By Andrew Johnston
This past week, old but sturdy solid oak pews were installed in the waiting room of PIH's National Teaching Hospital at Mirebalais. The pews, which will soon support Haiti's sick while they wait to receive world-class health care, were salvaged from Saint Cecilia, a venerable Roman Catholic Church in downtown Boston.
The 60-year-old pews were slated to be removed from the church and demolished during a recent renovation. Brian Scott, an employee of Shawmut, the Boston-based construction company directing construction of Haiti's newest hospital, saw an opportunity. He knew from the Mirebalais Hospital plans that a large number of benches were needed, so he notified Jim Ansara, the founder of Shawmut, that there were pews that could be re-used as benches in the patient waiting rooms.
“I know that your plans calls for a bunch of waiting benches, would you like to use these?” asked Brian, who is now based in Haiti and working as the Site Supervisor at Mirebalais Hospital.
Father John Unni of Saint Cecilia, a longtime Haiti advocate, supported the idea from the start.
Jim immediately said “Yes!” and found funds to pay local carpenters to disassemble the benches.
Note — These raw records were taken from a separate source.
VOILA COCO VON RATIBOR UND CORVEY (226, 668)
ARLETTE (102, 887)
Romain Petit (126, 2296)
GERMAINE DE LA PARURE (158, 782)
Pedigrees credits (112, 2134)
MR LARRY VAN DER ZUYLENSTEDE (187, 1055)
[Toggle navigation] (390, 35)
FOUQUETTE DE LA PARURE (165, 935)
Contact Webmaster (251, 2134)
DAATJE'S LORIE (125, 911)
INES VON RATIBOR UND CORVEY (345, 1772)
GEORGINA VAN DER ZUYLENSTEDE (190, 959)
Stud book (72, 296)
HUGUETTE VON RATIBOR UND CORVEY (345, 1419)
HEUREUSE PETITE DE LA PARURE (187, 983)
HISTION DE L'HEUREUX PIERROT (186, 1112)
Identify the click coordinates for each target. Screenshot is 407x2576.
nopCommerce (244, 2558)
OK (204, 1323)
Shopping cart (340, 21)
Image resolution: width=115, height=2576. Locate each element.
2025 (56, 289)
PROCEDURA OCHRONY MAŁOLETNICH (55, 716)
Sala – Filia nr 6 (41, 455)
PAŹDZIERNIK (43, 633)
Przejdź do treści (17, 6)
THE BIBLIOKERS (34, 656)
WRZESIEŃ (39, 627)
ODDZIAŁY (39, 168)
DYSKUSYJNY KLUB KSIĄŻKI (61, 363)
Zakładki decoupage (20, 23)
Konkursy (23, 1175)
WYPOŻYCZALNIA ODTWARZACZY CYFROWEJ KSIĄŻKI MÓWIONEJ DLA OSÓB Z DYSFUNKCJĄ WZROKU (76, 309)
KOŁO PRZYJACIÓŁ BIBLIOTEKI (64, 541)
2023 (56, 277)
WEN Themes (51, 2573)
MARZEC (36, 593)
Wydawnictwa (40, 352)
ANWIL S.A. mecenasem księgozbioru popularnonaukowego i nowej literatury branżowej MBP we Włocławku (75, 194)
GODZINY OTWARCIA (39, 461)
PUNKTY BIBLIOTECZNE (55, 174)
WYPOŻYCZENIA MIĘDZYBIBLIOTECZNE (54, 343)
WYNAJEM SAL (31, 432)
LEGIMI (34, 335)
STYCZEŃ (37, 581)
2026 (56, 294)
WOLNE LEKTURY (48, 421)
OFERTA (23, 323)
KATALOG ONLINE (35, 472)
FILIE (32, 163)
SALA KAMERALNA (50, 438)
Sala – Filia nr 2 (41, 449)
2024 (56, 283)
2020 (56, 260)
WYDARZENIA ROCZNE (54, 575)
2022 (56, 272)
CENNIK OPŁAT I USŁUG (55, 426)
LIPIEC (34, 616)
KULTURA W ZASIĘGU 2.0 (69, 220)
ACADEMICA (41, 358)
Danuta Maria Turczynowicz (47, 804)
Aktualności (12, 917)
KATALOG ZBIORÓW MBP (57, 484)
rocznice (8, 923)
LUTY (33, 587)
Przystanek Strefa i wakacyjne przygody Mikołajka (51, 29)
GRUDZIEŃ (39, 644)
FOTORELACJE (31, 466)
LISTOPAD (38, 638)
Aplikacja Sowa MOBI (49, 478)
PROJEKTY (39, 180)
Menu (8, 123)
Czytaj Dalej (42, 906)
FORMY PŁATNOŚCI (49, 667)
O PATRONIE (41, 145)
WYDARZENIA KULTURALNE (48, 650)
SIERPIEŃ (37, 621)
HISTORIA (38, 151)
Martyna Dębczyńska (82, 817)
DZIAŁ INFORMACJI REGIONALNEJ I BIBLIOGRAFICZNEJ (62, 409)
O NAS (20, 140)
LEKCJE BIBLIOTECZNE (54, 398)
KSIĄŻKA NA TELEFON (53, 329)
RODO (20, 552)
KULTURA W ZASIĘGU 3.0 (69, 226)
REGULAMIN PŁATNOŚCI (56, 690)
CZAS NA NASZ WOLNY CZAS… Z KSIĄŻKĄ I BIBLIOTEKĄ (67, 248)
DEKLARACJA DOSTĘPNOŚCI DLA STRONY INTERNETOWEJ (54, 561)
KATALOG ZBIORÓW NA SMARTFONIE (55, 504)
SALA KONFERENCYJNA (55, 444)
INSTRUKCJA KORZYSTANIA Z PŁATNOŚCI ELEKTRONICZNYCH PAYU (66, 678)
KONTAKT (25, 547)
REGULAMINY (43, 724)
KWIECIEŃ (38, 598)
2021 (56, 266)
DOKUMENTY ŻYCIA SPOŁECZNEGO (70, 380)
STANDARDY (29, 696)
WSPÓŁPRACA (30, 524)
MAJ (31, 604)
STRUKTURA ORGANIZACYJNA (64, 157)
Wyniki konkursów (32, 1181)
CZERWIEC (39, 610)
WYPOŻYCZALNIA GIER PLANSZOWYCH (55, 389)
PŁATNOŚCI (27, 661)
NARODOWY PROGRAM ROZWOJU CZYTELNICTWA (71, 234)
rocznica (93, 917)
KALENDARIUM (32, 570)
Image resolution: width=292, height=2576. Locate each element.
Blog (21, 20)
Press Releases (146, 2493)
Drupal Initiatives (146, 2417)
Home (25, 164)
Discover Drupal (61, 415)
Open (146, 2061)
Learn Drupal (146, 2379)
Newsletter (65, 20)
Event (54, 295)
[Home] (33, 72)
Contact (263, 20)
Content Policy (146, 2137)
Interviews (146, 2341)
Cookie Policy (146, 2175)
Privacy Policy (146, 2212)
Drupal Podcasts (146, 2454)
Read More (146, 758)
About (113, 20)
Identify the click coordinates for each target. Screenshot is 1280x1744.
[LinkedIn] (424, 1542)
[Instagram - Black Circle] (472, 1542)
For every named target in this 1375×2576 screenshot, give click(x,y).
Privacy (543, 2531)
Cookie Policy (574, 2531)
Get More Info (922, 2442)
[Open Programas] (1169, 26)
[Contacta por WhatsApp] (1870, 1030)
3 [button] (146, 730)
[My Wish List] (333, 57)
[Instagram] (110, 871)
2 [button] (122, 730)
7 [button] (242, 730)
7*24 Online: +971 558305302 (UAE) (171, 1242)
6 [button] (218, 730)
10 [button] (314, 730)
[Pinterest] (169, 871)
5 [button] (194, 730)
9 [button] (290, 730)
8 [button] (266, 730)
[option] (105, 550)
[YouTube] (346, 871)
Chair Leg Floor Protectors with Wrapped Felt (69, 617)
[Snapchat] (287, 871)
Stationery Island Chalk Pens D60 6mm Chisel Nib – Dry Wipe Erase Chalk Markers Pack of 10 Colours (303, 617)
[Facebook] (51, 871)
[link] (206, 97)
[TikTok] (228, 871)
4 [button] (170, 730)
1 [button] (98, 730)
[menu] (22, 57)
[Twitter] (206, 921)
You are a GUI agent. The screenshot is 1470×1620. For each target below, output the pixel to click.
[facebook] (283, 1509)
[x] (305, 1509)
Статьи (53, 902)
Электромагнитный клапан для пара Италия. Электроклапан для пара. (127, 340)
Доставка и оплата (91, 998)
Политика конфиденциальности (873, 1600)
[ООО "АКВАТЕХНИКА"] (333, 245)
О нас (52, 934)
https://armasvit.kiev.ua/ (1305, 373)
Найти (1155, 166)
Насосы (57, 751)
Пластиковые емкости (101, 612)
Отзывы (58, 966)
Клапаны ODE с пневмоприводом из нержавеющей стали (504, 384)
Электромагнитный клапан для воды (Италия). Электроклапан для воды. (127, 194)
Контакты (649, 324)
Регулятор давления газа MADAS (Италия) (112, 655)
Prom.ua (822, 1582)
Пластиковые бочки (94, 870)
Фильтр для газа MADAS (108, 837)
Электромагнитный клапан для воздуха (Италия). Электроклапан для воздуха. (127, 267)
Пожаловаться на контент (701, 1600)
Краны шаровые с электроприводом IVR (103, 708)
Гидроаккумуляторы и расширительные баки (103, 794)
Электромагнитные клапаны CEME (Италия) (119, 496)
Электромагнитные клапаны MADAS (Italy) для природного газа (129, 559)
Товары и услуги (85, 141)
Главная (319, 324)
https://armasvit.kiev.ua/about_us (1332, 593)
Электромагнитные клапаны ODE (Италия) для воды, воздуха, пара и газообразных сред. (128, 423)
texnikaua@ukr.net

Due to the large amount of patient seating in the hospital, procuring all new benches would have been prohibitively expensive. To avoid interfering with the renovation schedule, the carpenters arrived on a Saturday in January 2011 and worked for 20 hours straight to complete the job.
Shawmut employees then donated their time to help organize and pack the pews.
“On a cold day in January, Shawmut office employees and supervisors in business casual khakis and dress shirts packed up the pews and loaded them onto a truck for onward shipment to Haiti,” said Brian.
It was a labor-intensive process, and Shawmut employees Dan Bagnall, Luke Grady, Shawn Cavarallo, Andy Felix, and Chett Walsh were particularly instrumental in salvaging the pews and getting them down to Haiti.
The pews were shipped via container and arrived on-site in Mirebalais in late October. Since then, a total of 65 pews of various sizes have been re-assembled onsite by experienced volunteer carpenters from the US working closely with Haitian colleagues. So far 13 pews have been installed in the waiting area of Community Health – where children will receive malnutrition screening and vaccinations, 22 pews in the Women’s Health Outpatient waiting room for use by women seeking prenatal visits, and 21 pews for the Ambulatory Care waiting room for use by patients seeking general outpatient services.
The pews have been well received by staff and community members. Indeed, PIH emphasizes that patients should receive care in dignified, aesthetically pleasing environments, and the well-crafted pews conform to this principle.